*Goal of the exercise*: Arrange the entries below as a Markdown table with the columns Row and Line, numbering each line of text and omitting blank lines.

*Some records*:

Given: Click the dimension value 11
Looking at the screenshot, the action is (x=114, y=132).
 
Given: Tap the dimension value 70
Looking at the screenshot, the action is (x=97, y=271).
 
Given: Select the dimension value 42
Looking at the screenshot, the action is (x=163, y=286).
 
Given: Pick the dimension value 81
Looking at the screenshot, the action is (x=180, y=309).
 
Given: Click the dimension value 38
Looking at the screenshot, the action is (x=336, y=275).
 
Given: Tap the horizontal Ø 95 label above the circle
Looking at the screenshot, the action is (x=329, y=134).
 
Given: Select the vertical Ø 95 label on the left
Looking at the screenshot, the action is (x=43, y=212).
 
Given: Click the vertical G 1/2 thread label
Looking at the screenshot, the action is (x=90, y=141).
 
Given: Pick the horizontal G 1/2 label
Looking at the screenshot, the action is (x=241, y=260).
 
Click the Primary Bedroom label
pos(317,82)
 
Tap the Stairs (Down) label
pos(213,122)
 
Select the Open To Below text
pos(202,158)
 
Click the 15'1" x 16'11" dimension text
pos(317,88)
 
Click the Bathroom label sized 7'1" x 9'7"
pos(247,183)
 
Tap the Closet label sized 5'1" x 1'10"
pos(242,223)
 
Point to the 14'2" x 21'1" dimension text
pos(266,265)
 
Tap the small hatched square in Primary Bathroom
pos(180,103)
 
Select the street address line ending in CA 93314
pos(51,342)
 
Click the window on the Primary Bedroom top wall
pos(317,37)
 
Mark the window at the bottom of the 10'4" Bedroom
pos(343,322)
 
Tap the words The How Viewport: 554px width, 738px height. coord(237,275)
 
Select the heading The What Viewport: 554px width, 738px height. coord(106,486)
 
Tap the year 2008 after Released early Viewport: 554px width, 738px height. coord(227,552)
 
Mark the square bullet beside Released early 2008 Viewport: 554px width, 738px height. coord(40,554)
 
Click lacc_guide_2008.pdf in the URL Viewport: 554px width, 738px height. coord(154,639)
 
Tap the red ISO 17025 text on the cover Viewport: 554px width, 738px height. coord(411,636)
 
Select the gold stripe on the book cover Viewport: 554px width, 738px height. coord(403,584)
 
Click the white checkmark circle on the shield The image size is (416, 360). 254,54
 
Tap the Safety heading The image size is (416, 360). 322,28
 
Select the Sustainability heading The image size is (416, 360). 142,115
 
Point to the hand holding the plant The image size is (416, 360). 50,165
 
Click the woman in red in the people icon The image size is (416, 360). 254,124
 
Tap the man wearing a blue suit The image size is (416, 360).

*Reply*:
| Row | Line |
|---|---|
| 1 | Given: Click the dimension value 11 |
| 2 | Looking at the screenshot, the action is (x=114, y=132). |
| 3 | Given: Tap the dimension value 70 |
| 4 | Looking at the screenshot, the action is (x=97, y=271). |
| 5 | Given: Select the dimension value 42 |
| 6 | Looking at the screenshot, the action is (x=163, y=286). |
| 7 | Given: Pick the dimension value 81 |
| 8 | Looking at the screenshot, the action is (x=180, y=309). |
| 9 | Given: Click the dimension value 38 |
| 10 | Looking at the screenshot, the action is (x=336, y=275). |
| 11 | Given: Tap the horizontal Ø 95 label above the circle |
| 12 | Looking at the screenshot, the action is (x=329, y=134). |
| 13 | Given: Select the vertical Ø 95 label on the left |
| 14 | Looking at the screenshot, the action is (x=43, y=212). |
| 15 | Given: Click the vertical G 1/2 thread label |
| 16 | Looking at the screenshot, the action is (x=90, y=141). |
| 17 | Given: Pick the horizontal G 1/2 label |
| 18 | Looking at the screenshot, the action is (x=241, y=260). |
| 19 | Click the Primary Bedroom label |
| 20 | pos(317,82) |
| 21 | Tap the Stairs (Down) label |
| 22 | pos(213,122) |
| 23 | Select the Open To Below text |
| 24 | pos(202,158) |
| 25 | Click the 15'1" x 16'11" dimension text |
| 26 | pos(317,88) |
| 27 | Click the Bathroom label sized 7'1" x 9'7" |
| 28 | pos(247,183) |
| 29 | Tap the Closet label sized 5'1" x 1'10" |
| 30 | pos(242,223) |
| 31 | Point to the 14'2" x 21'1" dimension text |
| 32 | pos(266,265) |
| 33 | Tap the small hatched square in Primary Bathroom |
| 34 | pos(180,103) |
| 35 | Select the street address line ending in CA 93314 |
| 36 | pos(51,342) |
| 37 | Click the window on the Primary Bedroom top wall |
| 38 | pos(317,37) |
| 39 | Mark the window at the bottom of the 10'4" Bedroom |
| 40 | pos(343,322) |
| 41 | Tap the words The How Viewport: 554px width, 738px height. coord(237,275) |
| 42 | Select the heading The What Viewport: 554px width, 738px height. coord(106,486) |
| 43 | Tap the year 2008 after Released early Viewport: 554px width, 738px height. coord(227,552) |
| 44 | Mark the square bullet beside Released early 2008 Viewport: 554px width, 738px height. coord(40,554) |
| 45 | Click lacc_guide_2008.pdf in the URL Viewport: 554px width, 738px height. coord(154,639) |
| 46 | Tap the red ISO 17025 text on the cover Viewport: 554px width, 738px height. coord(411,636) |
| 47 | Select the gold stripe on the book cover Viewport: 554px width, 738px height. coord(403,584) |
| 48 | Click the white checkmark circle on the shield The image size is (416, 360). 254,54 |
| 49 | Tap the Safety heading The image size is (416, 360). 322,28 |
| 50 | Select the Sustainability heading The image size is (416, 360). 142,115 |
| 51 | Point to the hand holding the plant The image size is (416, 360). 50,165 |
| 52 | Click the woman in red in the people icon The image size is (416, 360). 254,124 |
| 53 | Tap the man wearing a blue suit The image size is (416, 360). |